#### [Job]
Copy out the records below word for word, from the one containing "[Bianco Facebook Icon] (188, 2503)" through the one containing "[Bianco Instagram Icona] (175, 2503)", with both of those included.

#### [Available records]
# # # # #
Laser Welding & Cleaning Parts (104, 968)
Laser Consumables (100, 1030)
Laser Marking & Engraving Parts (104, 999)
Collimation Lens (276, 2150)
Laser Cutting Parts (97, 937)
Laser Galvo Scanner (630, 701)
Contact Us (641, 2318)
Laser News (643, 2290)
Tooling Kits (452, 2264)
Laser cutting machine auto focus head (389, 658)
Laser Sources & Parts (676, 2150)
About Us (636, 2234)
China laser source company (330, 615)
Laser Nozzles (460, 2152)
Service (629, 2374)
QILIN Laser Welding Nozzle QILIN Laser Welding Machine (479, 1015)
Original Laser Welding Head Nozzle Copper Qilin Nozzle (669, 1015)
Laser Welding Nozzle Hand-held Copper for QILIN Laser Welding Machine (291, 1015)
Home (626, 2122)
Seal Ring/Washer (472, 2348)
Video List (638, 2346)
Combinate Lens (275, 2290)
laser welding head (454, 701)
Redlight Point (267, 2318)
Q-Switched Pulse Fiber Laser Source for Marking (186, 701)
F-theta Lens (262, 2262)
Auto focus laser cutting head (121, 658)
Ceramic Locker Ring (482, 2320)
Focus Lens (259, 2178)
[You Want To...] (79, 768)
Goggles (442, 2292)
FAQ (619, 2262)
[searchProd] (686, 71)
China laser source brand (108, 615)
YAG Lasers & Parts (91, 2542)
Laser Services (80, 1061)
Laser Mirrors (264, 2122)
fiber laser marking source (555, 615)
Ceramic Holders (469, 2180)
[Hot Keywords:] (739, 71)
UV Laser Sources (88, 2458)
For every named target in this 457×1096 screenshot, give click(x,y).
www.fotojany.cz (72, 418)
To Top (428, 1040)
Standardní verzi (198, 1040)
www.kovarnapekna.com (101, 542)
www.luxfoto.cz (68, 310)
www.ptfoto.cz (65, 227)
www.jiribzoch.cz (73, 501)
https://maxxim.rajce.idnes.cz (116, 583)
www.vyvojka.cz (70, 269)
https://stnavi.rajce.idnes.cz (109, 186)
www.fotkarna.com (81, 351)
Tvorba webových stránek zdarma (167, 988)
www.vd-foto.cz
# # # # #
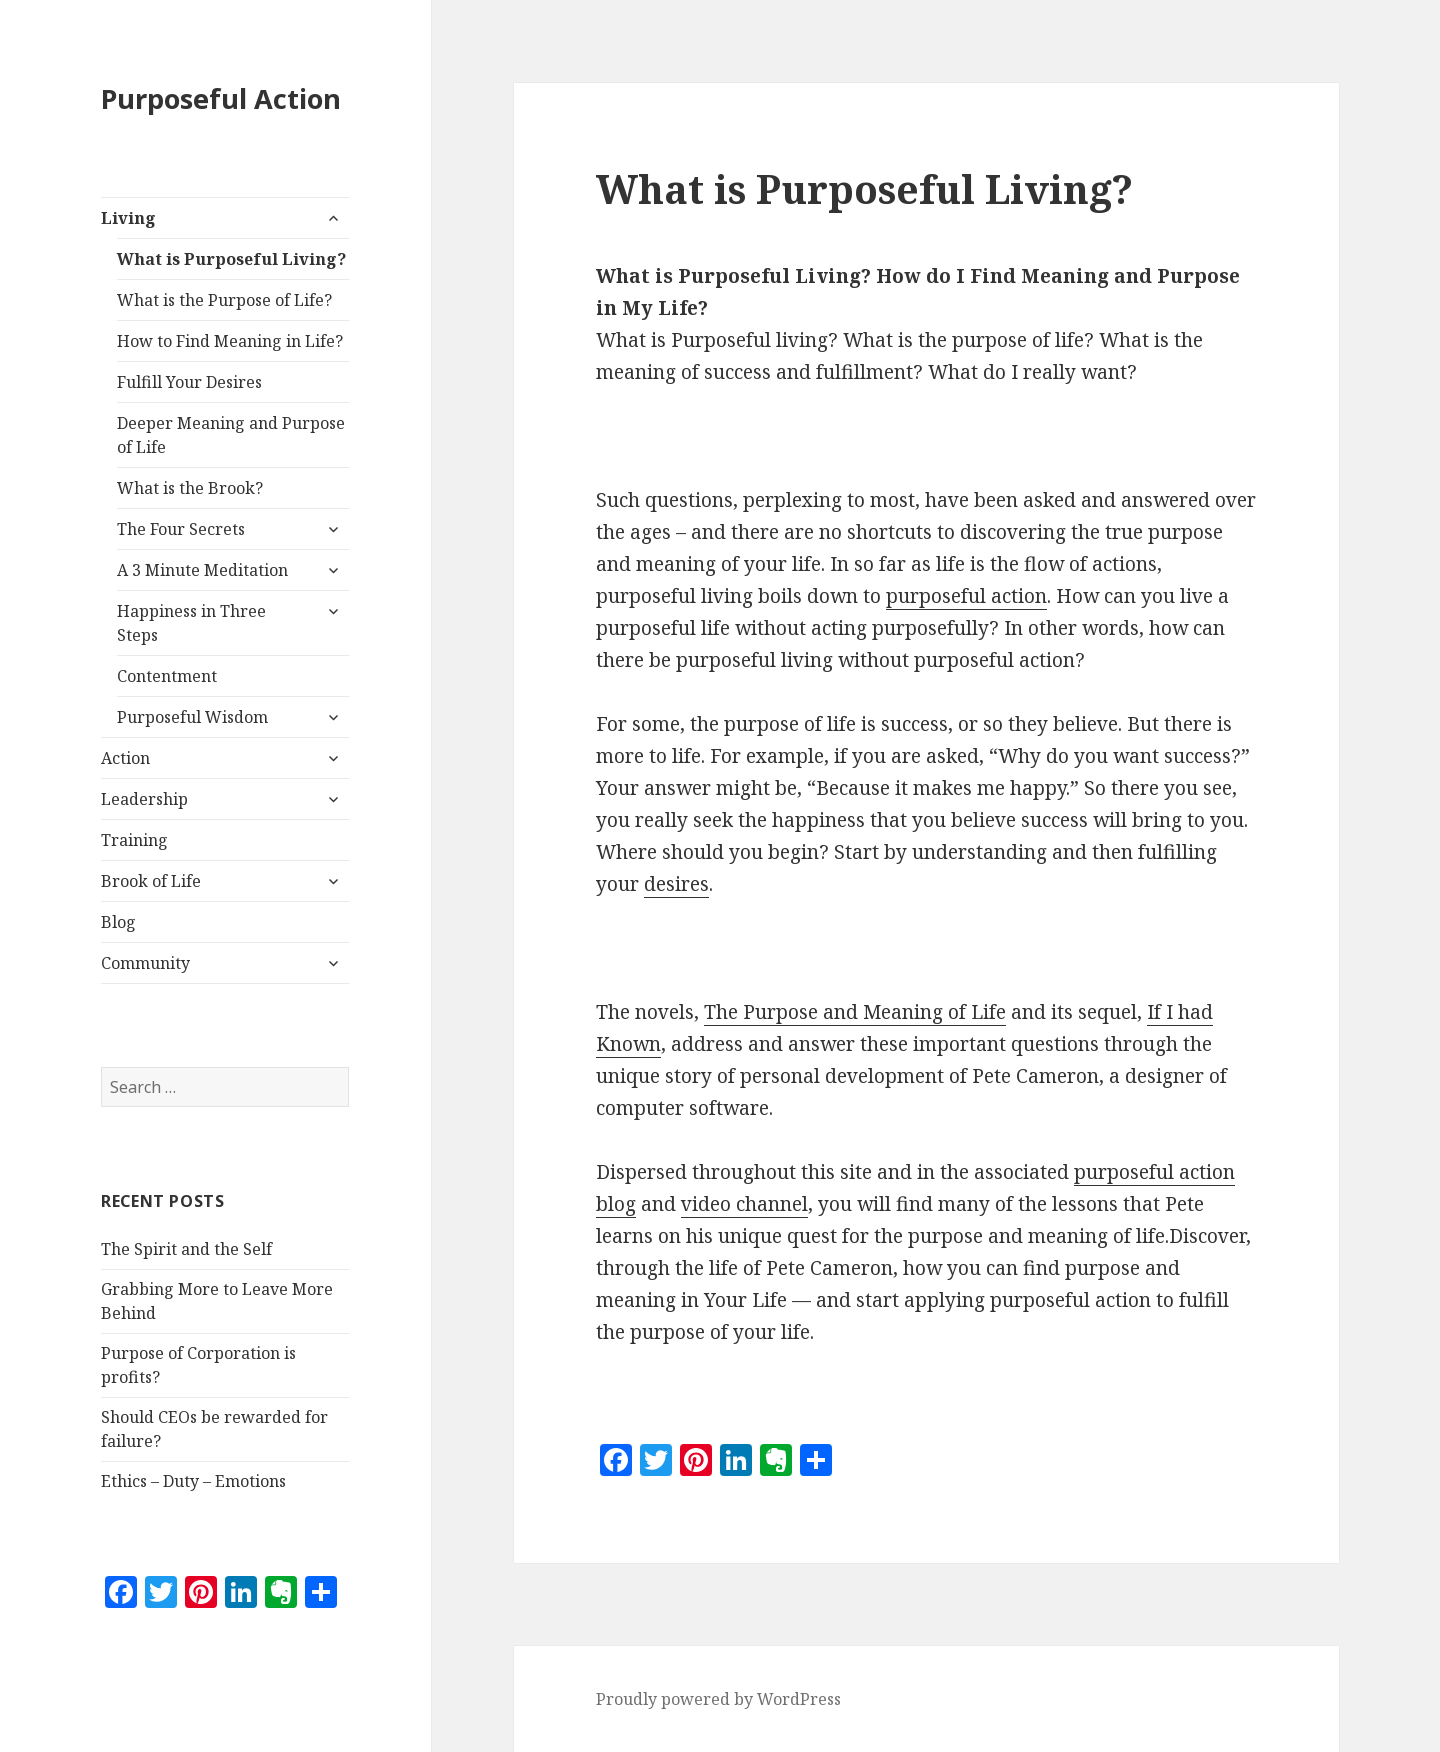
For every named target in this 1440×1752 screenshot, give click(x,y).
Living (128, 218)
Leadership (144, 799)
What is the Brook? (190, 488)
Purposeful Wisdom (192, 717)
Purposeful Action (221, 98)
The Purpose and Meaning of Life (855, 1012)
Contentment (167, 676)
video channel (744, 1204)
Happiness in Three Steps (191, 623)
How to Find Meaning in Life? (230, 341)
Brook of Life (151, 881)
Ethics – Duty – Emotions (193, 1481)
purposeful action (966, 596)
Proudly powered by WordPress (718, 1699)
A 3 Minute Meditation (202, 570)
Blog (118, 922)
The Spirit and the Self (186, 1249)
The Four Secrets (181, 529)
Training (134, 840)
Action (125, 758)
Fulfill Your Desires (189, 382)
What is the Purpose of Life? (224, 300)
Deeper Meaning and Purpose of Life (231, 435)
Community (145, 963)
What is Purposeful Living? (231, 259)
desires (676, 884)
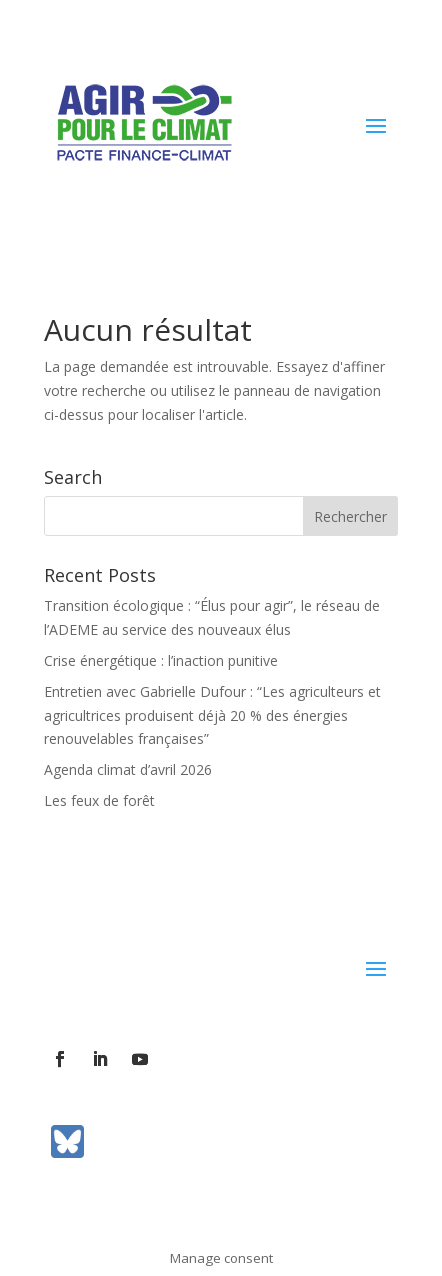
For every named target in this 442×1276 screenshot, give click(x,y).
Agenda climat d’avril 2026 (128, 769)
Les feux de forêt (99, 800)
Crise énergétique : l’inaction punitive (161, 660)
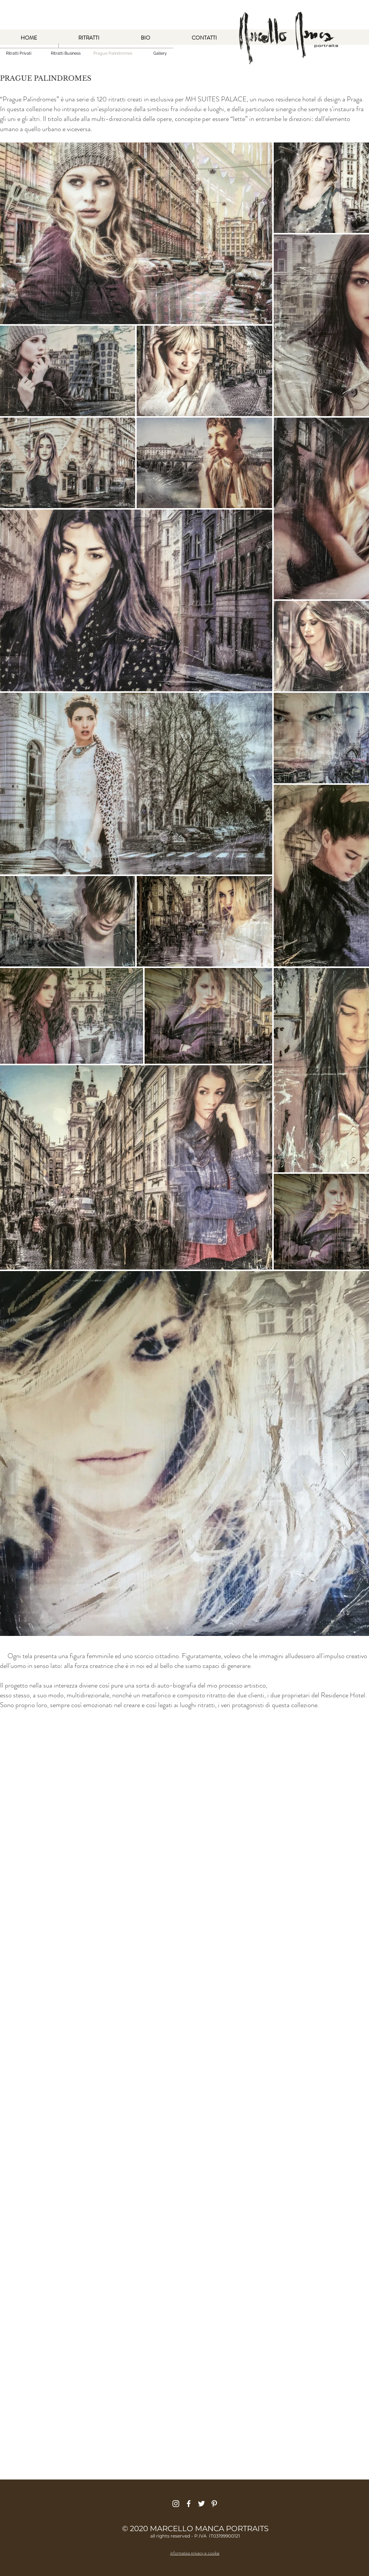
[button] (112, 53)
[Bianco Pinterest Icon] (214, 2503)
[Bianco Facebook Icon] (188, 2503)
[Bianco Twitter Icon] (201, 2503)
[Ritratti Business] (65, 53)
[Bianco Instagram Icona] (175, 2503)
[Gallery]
# # # # #
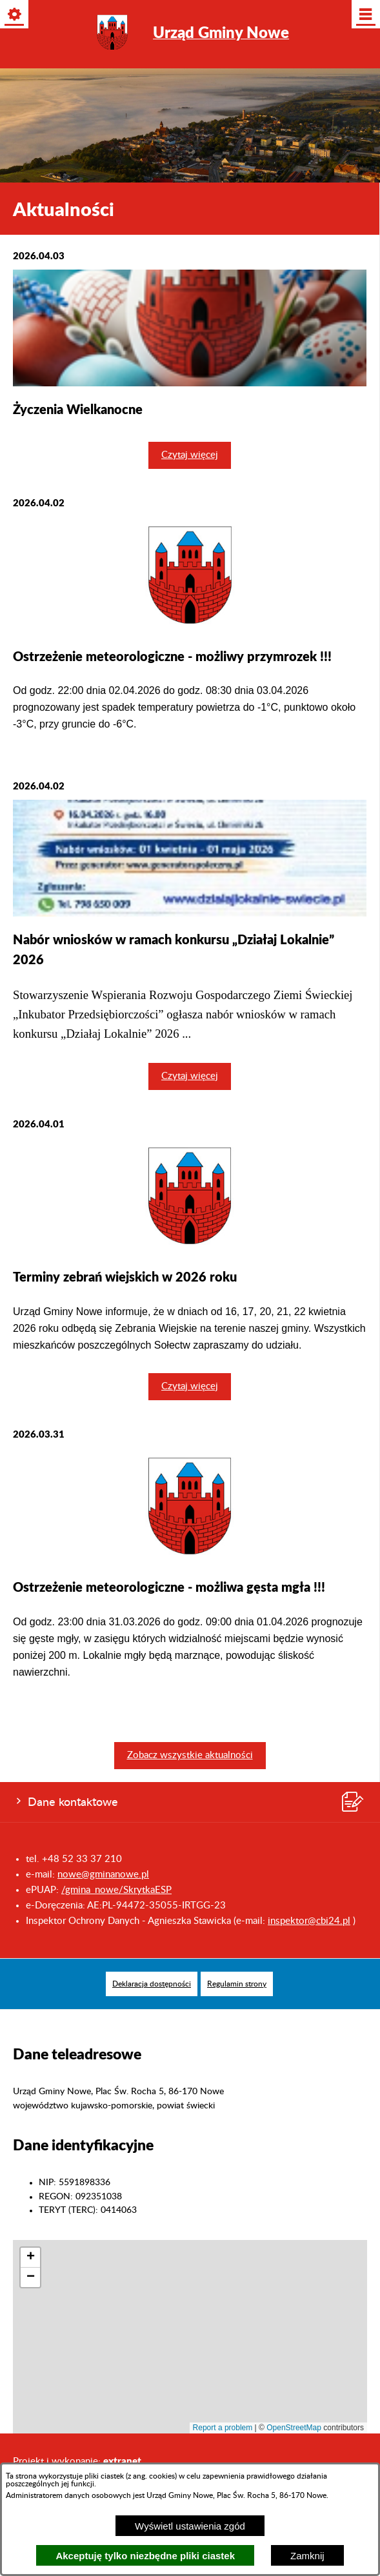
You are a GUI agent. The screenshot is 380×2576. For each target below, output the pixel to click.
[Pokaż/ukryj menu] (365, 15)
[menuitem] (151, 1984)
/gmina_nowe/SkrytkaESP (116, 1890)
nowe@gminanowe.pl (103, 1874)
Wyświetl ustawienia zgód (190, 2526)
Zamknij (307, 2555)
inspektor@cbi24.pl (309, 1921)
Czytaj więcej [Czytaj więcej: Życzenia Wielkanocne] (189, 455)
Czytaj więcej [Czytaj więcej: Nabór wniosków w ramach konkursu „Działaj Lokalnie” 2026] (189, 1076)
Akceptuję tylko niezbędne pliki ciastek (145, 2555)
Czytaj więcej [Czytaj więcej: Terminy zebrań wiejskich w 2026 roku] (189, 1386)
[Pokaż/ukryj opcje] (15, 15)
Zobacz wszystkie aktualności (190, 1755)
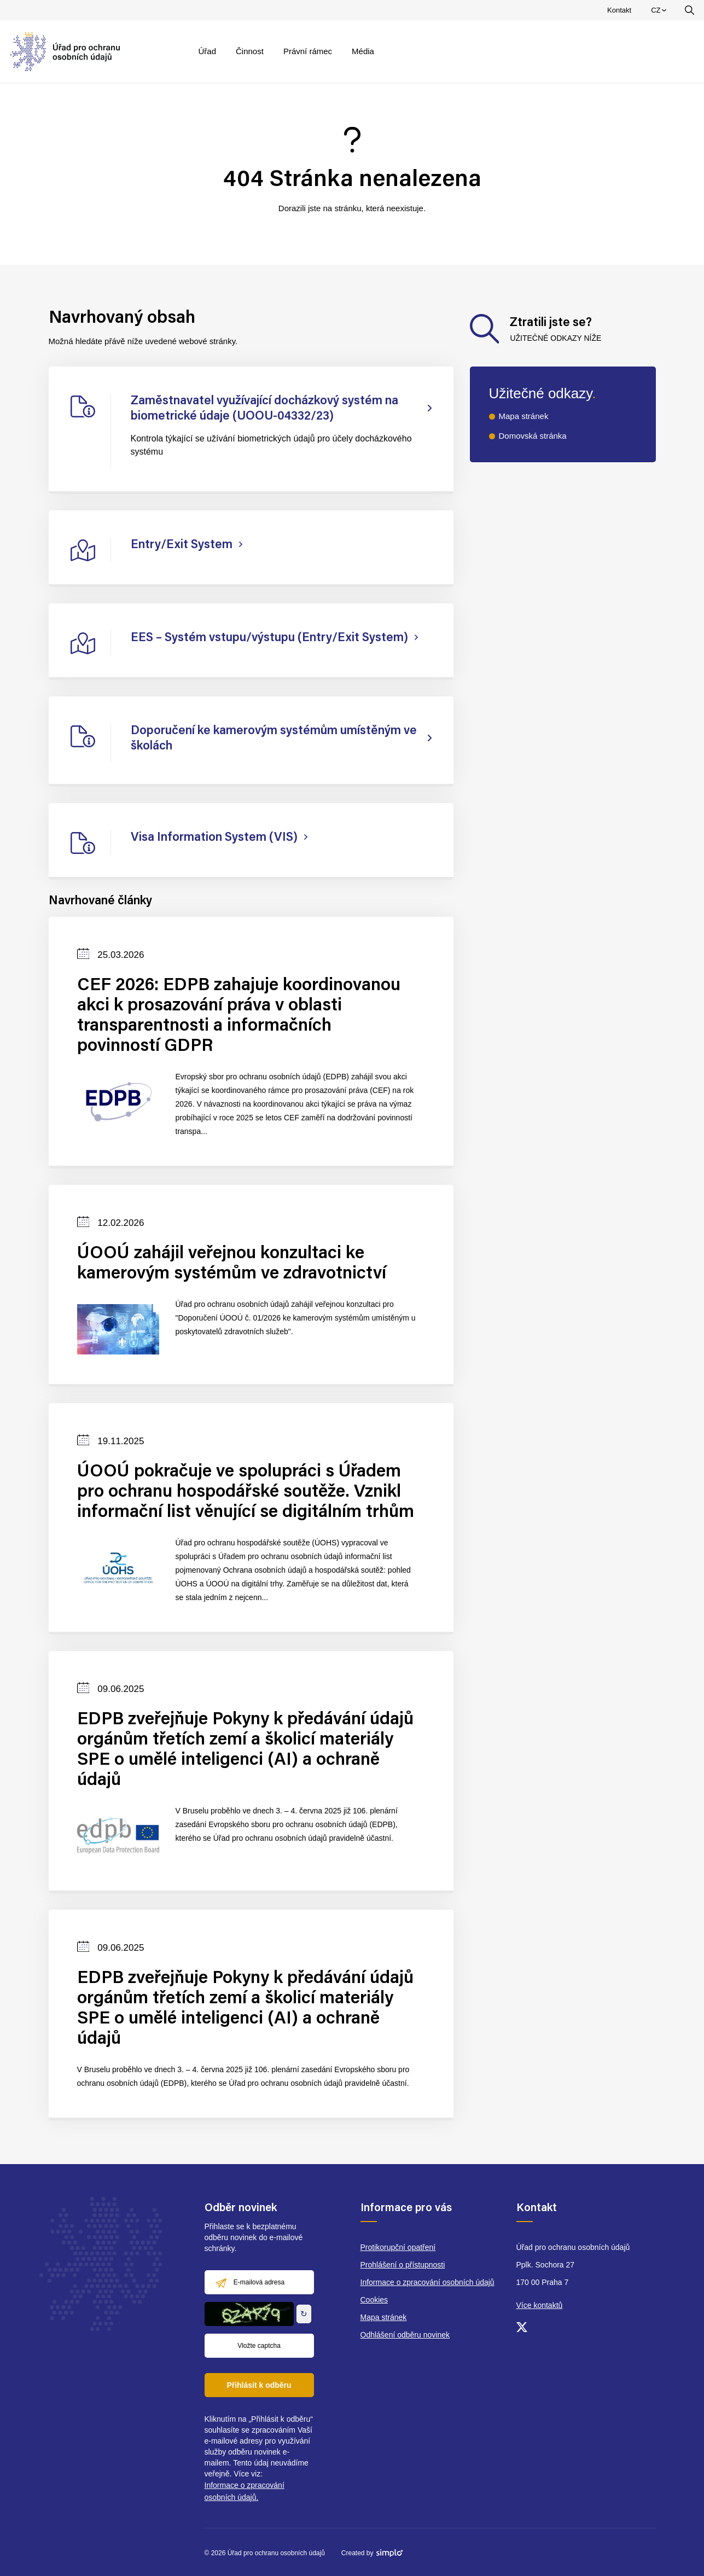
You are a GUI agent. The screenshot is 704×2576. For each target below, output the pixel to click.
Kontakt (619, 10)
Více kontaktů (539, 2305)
# # # # #
#### [Answer to this exercise]
[Bianco Facebook Icon] (188, 2503)
[Bianco Twitter Icon] (201, 2503)
[Ritratti Business] (65, 53)
[Bianco Instagram Icona] (175, 2503)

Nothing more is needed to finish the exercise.